**Directions for this task:**
For each line below, return an exact copy.

**Data excerpts:**
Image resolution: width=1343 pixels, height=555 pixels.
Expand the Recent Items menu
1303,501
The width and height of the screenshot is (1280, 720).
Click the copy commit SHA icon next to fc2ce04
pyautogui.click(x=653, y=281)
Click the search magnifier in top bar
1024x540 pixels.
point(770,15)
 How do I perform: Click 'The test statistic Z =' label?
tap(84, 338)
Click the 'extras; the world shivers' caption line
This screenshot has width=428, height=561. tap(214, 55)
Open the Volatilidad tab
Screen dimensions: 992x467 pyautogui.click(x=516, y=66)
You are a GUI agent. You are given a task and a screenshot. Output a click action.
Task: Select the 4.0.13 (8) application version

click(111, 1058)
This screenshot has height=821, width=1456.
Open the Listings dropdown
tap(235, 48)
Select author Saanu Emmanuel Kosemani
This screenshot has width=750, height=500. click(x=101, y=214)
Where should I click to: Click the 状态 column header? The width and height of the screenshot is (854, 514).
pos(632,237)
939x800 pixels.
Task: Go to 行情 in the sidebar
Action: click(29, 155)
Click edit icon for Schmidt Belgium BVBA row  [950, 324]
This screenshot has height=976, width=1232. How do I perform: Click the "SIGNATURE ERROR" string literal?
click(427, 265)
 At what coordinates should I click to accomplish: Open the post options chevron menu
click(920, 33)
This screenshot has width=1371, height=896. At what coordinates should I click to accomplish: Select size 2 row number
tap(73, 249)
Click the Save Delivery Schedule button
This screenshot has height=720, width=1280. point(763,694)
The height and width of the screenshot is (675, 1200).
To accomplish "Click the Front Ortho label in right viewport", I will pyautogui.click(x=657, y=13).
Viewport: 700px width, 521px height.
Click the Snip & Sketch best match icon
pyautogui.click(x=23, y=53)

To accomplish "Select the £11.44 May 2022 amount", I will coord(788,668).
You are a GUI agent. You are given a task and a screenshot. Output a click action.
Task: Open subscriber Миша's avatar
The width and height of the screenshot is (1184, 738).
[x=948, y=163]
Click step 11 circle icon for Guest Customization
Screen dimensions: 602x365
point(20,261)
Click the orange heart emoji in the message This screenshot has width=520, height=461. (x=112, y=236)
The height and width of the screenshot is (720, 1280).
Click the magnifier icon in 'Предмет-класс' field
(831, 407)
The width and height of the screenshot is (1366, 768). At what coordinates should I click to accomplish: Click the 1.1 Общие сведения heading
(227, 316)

**Finished task:**
Image resolution: width=1343 pixels, height=555 pixels.
Expand the Recent Items menu
1303,501
The width and height of the screenshot is (1280, 720).
Click the copy commit SHA icon next to fc2ce04
pyautogui.click(x=653, y=281)
Click the search magnifier in top bar
1024x540 pixels.
point(770,15)
 How do I perform: Click 'The test statistic Z =' label?
tap(84, 338)
Click the 'extras; the world shivers' caption line
This screenshot has width=428, height=561. tap(214, 55)
Open the Volatilidad tab
Screen dimensions: 992x467 pyautogui.click(x=516, y=66)
You are a GUI agent. You are given a task and a screenshot. Output a click action.
Task: Select the 4.0.13 (8) application version

click(111, 1058)
This screenshot has height=821, width=1456.
Open the Listings dropdown
tap(235, 48)
Select author Saanu Emmanuel Kosemani
This screenshot has width=750, height=500. click(x=101, y=214)
Where should I click to: Click the 状态 column header? The width and height of the screenshot is (854, 514).
pos(632,237)
939x800 pixels.
Task: Go to 行情 in the sidebar
Action: click(29, 155)
Click edit icon for Schmidt Belgium BVBA row  [950, 324]
This screenshot has height=976, width=1232. How do I perform: Click the "SIGNATURE ERROR" string literal?
click(427, 265)
 At what coordinates should I click to accomplish: Open the post options chevron menu
click(920, 33)
This screenshot has width=1371, height=896. At what coordinates should I click to accomplish: Select size 2 row number
tap(73, 249)
Click the Save Delivery Schedule button
This screenshot has height=720, width=1280. point(763,694)
The height and width of the screenshot is (675, 1200).
To accomplish "Click the Front Ortho label in right viewport", I will pyautogui.click(x=657, y=13).
Viewport: 700px width, 521px height.
Click the Snip & Sketch best match icon
pyautogui.click(x=23, y=53)

To accomplish "Select the £11.44 May 2022 amount", I will coord(788,668).
You are a GUI agent. You are given a task and a screenshot. Output a click action.
Task: Open subscriber Миша's avatar
The width and height of the screenshot is (1184, 738).
[x=948, y=163]
Click step 11 circle icon for Guest Customization
Screen dimensions: 602x365
point(20,261)
Click the orange heart emoji in the message This screenshot has width=520, height=461. (x=112, y=236)
The height and width of the screenshot is (720, 1280).
Click the magnifier icon in 'Предмет-класс' field
(831, 407)
The width and height of the screenshot is (1366, 768). At what coordinates should I click to accomplish: Click the 1.1 Общие сведения heading
(227, 316)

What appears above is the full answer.